[[ GIVEN DATA open ]]
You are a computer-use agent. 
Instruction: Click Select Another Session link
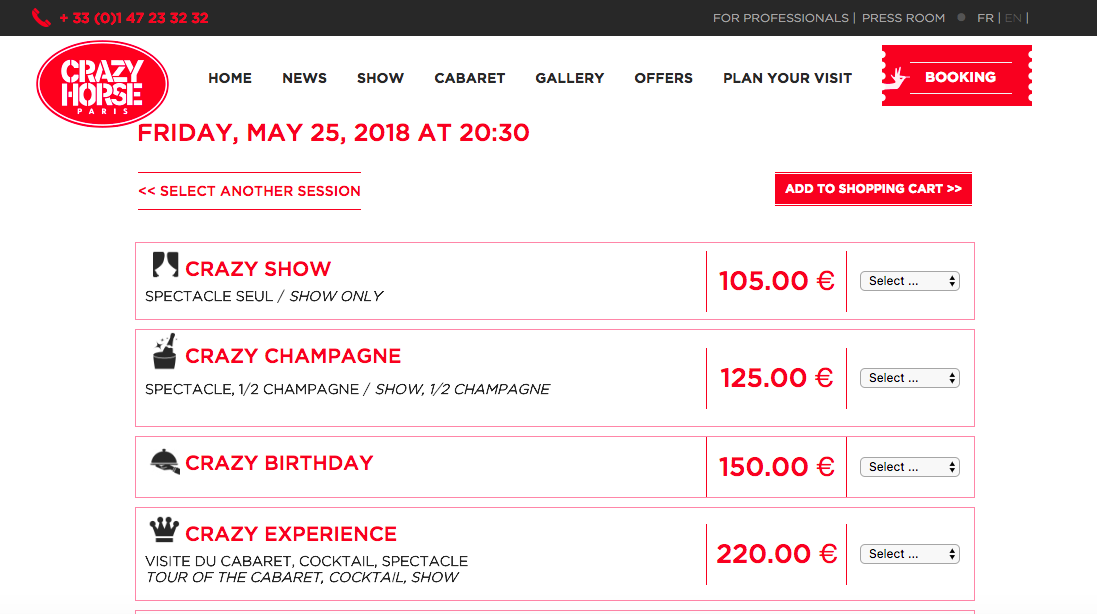(250, 191)
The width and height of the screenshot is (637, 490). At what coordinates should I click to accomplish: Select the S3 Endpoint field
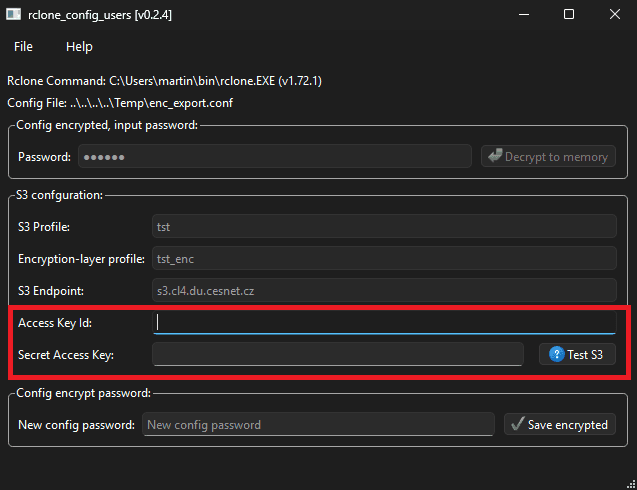point(384,291)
[[ GIVEN DATA closed ]]
All lines from the one containing "Instruction: Click Select" through the final line of the entries above must be restated word for word, pictures excluded.

Instruction: Click Select Another Session link
(250, 191)
The width and height of the screenshot is (637, 490). At what coordinates should I click to accomplish: Select the S3 Endpoint field
point(384,291)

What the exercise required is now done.